6121 Chestnut Ridge Road, Orchard Park (662-3290)
The Ravine is an 18-hole course with one of the most scenic opening tees. The course begins directly to the right of the ski lodge on top of the hill, overlooking Buffalo. This is a dense, well-covered course with tight trails that lead over the side of a ravine. Most holes have trails leading down to the bottom, should you accidentally overthrow. It isn’t the most beginner-friendly course, but it appeals to players of all skill levels. Free. Hours: 9 a.m. to 5 p.m. Sunday through Friday, 9 a.m. to 8 p.m. Saturday; open year-round.
2136 Oakfield Road, Grand Island (404-4214)
With slightly longer holes, this 18-hole course is perfect for practicing your driving skills. It’s an open course that’s fairly easy with some water hazards. Price: $7 per vehicle (from June 28 to Sept. 2). Hours: 9 a.m. to 6 p.m. weekdays, 8 a.m. to 6 p.m. weekends and holidays.
1 Pine Woods Drive, North Tonawanda (695-8520)
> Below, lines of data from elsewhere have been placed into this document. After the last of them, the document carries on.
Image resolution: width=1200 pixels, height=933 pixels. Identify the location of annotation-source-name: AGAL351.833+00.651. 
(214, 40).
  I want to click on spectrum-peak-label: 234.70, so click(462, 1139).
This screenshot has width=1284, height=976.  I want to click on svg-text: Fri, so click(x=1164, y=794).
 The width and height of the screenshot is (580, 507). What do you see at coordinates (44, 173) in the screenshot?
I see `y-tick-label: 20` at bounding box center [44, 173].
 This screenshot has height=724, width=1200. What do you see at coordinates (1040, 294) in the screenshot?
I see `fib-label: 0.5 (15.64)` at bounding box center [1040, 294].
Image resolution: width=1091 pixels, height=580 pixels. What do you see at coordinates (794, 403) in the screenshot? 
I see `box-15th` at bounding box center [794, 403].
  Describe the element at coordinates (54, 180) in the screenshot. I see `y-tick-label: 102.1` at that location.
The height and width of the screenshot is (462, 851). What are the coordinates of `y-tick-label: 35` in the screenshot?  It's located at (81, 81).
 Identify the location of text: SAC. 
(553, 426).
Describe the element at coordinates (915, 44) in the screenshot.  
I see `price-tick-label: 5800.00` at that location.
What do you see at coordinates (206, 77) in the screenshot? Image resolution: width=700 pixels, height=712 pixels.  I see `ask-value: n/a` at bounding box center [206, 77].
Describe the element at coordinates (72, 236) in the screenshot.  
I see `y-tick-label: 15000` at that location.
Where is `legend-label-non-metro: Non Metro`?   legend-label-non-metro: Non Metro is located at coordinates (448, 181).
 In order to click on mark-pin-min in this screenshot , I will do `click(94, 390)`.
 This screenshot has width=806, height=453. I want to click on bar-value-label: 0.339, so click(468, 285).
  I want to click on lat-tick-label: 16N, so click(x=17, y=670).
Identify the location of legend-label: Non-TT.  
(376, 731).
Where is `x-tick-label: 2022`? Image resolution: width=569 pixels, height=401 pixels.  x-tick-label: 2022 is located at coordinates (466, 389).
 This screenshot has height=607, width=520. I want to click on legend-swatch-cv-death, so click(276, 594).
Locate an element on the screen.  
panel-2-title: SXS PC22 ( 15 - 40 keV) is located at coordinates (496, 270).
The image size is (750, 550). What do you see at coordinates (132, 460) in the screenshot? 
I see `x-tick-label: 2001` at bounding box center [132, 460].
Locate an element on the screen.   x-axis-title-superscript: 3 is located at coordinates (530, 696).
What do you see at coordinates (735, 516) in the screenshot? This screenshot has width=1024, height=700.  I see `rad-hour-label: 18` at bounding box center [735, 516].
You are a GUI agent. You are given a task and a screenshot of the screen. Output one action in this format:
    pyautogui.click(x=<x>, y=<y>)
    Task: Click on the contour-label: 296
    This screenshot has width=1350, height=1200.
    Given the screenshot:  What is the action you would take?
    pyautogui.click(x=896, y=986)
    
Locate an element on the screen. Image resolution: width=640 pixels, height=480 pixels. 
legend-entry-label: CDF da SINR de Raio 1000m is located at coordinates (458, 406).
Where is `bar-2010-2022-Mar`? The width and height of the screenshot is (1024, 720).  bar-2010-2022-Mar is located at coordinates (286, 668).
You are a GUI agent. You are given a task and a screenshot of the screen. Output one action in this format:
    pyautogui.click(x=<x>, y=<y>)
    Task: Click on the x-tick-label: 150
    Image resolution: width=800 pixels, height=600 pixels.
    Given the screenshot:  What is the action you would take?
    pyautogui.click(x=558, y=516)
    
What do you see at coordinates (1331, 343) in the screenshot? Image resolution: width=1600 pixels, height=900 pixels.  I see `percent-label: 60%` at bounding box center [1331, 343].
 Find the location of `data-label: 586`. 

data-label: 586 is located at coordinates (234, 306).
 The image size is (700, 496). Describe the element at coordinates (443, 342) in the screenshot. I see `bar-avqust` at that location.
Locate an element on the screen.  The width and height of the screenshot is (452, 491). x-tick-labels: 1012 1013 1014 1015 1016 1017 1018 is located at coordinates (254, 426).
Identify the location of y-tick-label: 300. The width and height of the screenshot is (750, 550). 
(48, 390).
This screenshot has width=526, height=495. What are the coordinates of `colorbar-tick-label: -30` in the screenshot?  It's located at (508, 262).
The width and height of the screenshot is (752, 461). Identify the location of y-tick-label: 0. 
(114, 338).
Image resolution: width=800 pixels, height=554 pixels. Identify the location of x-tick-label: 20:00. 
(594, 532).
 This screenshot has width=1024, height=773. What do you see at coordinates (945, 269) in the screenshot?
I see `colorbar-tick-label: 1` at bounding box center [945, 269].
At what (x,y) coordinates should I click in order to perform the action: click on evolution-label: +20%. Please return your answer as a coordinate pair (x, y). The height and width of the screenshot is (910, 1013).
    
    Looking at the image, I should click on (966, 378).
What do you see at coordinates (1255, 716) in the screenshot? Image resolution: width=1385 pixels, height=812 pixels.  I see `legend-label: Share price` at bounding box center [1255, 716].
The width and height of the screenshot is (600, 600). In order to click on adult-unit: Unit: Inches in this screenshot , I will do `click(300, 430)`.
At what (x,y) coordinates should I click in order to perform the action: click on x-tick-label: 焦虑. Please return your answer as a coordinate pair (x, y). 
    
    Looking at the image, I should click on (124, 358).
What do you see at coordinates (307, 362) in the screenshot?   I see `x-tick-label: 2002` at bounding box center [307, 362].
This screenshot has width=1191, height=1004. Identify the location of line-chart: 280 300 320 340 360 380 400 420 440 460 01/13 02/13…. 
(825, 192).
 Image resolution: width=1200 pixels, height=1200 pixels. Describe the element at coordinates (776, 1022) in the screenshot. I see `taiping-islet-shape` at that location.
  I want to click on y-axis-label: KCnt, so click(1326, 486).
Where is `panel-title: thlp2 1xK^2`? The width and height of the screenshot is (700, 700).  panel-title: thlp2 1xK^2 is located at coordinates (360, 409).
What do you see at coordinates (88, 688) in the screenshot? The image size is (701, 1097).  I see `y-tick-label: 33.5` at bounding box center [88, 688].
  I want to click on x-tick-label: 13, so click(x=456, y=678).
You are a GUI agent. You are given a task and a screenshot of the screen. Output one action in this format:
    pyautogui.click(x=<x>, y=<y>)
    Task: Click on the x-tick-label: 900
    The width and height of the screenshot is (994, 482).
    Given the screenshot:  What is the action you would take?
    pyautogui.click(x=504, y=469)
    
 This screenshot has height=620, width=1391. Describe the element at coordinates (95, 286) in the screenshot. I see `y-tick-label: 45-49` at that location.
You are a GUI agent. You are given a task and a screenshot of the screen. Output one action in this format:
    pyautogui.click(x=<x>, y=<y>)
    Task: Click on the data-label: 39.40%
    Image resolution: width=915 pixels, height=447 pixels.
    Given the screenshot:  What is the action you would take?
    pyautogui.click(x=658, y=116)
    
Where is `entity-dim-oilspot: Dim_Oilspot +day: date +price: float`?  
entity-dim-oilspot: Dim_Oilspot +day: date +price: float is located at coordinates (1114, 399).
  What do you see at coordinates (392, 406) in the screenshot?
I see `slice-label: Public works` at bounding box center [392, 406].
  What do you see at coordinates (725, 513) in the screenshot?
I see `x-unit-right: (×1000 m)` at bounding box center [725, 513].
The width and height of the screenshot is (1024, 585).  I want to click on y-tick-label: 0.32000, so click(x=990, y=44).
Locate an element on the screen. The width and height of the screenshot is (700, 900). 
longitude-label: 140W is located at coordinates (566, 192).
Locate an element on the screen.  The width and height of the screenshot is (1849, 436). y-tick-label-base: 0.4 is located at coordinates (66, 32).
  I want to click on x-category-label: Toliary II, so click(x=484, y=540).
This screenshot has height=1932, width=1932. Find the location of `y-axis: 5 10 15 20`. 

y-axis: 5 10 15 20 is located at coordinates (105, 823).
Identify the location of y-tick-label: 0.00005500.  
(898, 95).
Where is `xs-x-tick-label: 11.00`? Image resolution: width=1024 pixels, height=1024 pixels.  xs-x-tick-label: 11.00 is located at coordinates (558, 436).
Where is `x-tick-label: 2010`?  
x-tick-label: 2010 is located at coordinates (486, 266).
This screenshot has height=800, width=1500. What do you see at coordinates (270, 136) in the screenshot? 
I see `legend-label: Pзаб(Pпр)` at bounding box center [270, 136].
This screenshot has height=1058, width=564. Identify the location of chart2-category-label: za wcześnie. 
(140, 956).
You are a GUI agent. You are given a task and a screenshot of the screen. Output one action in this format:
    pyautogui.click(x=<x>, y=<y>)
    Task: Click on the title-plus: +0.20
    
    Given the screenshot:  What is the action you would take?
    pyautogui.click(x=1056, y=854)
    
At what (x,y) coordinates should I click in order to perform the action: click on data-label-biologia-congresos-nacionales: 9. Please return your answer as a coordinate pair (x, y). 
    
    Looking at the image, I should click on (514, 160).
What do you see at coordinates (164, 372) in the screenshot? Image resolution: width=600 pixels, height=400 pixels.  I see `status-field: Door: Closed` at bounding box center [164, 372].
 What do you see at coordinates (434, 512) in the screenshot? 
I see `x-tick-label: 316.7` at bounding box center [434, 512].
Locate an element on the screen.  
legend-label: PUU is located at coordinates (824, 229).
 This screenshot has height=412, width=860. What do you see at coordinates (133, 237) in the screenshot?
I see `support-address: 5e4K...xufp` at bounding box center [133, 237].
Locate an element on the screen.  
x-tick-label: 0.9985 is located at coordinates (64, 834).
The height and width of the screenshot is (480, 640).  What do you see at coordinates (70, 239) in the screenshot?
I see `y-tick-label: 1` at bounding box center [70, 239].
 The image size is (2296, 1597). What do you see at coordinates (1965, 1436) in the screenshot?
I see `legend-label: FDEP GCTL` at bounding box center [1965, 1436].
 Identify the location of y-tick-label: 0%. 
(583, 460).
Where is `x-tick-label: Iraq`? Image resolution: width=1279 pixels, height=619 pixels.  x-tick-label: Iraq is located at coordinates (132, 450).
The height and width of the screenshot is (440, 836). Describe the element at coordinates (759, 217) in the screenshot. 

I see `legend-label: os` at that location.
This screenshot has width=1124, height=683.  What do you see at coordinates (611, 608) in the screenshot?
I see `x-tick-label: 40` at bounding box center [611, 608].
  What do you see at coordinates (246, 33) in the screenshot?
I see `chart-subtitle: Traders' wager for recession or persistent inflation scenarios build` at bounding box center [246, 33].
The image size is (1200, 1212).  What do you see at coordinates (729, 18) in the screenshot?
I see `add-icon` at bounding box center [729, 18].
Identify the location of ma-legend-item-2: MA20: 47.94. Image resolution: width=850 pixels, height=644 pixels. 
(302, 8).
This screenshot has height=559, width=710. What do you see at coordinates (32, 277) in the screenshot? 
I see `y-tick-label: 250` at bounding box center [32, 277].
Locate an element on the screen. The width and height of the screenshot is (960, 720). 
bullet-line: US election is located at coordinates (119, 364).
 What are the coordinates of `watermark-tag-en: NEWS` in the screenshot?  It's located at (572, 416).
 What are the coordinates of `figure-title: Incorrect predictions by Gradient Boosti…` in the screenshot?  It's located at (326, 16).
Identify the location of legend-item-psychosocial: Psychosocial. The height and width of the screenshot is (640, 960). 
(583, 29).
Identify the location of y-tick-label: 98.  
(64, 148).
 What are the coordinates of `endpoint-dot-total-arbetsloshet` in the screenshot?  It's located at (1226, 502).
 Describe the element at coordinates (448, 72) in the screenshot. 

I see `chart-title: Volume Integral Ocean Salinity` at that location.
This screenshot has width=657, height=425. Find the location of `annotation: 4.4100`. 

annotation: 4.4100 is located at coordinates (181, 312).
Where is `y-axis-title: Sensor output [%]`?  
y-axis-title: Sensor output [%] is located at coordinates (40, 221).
Another 18-hole course near Ellicott Creek, Pine Woods is also short in distance. It has a flatter terrain, but there are more trees throughout the course. It’s a perfect place to practice your accuracy and technicality. Free. Hours: 7 a.m. to 9 p.m. every day.
9198 Sauer Road, Eden (992-4374)
Hawk’s Landing is a fun course that requires a lot of accuracy while still being welcoming to beginners. This 18-hole course is densely wooded but well-maintained by owners Doug and Mary Opiela. It even has a pro shop where you can buy new discs and other gear, as well as a mini disc golf course built-in. Cost is $3 Monday through Friday, $5 on weekends and holidays (day passes and season passes also available). Hours: 8 a.m. to dusk daily from April 1 to Oct. 31.